ARE THE DEVICES CLINICALLY USEFUL?

Although a thorough history remains the cornerstone of a good evaluation of sleep problems, testing is sometimes essential, and in certain situations, objective data can complement the history and clarify the diagnosis.

Polysomnography remains the gold standard for telling when the patient is asleep vs awake, diagnosing sleep-disordered breathing, detecting periodic limb movements and parasomnias, and aiding in the diagnosis of narcolepsy.

Actigraphy, which uses technology similar to fitness trackers, can help distinguish sleep from wakefulness, reveal erratic sleep schedules, and help diagnose circadian rhythm sleep disorders. In patients with insomnia, actigraphy can help determine daily sleep patterns and response to treatment.20 It can be especially useful for patients who cannot provide a clear history, eg, children and those with developmental disabilities or cognitive dysfunction.

Consumer sleep tracking devices, like actigraphy, are portable and unobtrusive, providing a way to measure sleep duration and demonstrate sleep patterns in a patient’s natural environment. Being more accessible, cheaper, and less time-consuming than clinical tests, the commercially available devices could be clinically useful in some situations, eg, for monitoring overall sleep patterns to look for circadian sleep-wake disorders, commonly seen in shift workers (shift work disorder) or adolescents (delayed sleep-wake phase disorder); or in patients with poor motivation to maintain a sleep diary. Because of their poor performance in clinical trials, they should not be relied upon to distinguish sleep from wakefulness, quantify the amount of sleep, determine sleep stages, and awaken patients exclusively from light sleep.

Discerning poor sleep hygiene from insomnia

Patients with insomnia tend to take longer to go to sleep (have longer sleep latencies), wake up more (have more disturbed sleep with increased awakenings), and have shorter sleep times with reduced sleep efficiencies.21 Sleep tracking devices tend to be less accurate for patients with short sleep duration and disturbed sleep, limiting their usefulness in this group.
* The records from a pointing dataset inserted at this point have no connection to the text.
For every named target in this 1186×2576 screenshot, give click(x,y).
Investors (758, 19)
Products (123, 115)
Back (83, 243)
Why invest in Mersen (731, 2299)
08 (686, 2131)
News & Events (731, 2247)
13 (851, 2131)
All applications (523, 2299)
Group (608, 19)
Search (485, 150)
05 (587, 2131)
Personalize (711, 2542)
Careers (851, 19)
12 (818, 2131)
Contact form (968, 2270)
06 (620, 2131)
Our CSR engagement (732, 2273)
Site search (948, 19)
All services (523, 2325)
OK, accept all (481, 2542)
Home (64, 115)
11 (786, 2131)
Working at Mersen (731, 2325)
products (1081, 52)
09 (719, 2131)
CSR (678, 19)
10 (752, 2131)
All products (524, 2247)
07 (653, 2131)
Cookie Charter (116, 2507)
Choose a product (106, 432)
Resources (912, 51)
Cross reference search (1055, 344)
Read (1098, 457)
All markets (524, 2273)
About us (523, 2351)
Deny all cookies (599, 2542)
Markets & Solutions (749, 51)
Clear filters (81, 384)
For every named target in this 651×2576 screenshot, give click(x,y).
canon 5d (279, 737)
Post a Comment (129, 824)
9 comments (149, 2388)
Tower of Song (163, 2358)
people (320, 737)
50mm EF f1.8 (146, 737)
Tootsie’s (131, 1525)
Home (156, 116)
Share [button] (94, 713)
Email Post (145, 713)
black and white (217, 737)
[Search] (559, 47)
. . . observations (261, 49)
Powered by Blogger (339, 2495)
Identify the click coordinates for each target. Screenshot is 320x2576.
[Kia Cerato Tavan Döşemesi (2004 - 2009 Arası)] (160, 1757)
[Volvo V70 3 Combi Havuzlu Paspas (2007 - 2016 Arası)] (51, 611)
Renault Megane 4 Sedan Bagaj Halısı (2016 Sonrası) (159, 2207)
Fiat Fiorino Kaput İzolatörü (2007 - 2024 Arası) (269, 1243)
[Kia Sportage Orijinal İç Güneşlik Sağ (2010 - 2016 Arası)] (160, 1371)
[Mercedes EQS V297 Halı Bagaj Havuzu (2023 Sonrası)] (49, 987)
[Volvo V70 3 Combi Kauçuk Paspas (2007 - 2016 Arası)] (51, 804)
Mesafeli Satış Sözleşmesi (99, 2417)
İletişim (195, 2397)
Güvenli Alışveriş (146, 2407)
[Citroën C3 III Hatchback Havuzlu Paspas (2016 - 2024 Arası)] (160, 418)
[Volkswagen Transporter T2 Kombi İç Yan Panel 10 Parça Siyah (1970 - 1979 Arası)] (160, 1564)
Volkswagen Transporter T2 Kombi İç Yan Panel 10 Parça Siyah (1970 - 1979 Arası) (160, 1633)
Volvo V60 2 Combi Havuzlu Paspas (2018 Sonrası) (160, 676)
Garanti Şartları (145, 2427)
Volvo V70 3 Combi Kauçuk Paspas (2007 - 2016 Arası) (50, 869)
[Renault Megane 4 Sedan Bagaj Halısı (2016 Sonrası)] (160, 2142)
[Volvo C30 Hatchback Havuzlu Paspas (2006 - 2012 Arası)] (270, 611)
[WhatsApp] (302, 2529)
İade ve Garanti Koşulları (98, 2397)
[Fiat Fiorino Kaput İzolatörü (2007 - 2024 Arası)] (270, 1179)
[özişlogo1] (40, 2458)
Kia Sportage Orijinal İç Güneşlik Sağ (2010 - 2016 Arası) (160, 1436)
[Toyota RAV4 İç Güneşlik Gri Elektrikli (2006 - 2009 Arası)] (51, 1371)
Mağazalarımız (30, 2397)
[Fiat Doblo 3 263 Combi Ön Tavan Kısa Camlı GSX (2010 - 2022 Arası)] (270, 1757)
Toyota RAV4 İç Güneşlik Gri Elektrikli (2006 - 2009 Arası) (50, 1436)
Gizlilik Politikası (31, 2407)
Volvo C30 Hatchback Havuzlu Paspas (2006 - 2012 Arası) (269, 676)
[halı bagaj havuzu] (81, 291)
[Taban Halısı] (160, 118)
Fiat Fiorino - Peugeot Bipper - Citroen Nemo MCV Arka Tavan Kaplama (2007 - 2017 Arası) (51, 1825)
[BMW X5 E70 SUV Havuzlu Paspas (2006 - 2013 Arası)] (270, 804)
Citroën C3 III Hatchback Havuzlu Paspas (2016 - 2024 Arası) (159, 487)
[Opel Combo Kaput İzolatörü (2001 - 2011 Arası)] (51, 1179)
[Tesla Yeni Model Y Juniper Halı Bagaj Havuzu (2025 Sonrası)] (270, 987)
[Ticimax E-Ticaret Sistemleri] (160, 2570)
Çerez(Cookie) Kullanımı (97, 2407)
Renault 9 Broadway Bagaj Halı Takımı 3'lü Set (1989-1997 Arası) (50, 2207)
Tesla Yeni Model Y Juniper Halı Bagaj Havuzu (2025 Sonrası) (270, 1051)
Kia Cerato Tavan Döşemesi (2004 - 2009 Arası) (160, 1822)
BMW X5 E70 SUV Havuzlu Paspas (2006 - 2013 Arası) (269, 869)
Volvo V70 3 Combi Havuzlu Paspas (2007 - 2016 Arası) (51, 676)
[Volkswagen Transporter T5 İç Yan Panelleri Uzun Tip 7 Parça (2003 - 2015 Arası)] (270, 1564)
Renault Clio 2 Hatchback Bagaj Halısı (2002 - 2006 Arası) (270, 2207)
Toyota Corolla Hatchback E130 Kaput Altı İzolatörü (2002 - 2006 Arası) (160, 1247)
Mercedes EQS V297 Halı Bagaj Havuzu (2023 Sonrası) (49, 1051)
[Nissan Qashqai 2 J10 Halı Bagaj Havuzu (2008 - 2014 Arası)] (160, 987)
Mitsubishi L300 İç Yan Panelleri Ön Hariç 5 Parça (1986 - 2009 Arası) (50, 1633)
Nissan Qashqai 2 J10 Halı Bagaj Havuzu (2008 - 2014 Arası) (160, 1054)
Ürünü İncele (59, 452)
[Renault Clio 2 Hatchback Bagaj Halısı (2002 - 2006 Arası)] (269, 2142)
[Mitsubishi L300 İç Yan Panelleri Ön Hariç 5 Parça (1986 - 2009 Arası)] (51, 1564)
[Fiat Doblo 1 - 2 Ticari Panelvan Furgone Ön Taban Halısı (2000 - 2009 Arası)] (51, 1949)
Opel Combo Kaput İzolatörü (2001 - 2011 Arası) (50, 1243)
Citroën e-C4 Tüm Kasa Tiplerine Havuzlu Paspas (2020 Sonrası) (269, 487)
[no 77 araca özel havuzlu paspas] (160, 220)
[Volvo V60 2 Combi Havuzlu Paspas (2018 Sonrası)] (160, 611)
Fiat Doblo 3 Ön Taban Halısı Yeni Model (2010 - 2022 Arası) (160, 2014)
Furthermore, patients with insomnia tend to underestimate their sleep time and overestimate sleep latency; some devices also tend to overestimate the time to fall asleep, reinforcing this common error made by patients.22,23

On the other hand, data from sleep tracking devices could help distinguish poor sleep hygiene from an insomnia disorder. For example, the data may indicate that a patient has poor sleep habits, such as taking long daytime naps or having significantly variable time in and out of bed from day to day. The total times asleep and awake in the middle of the night may also be substantially different on each night, which would also possibly indicate poor sleep hygiene.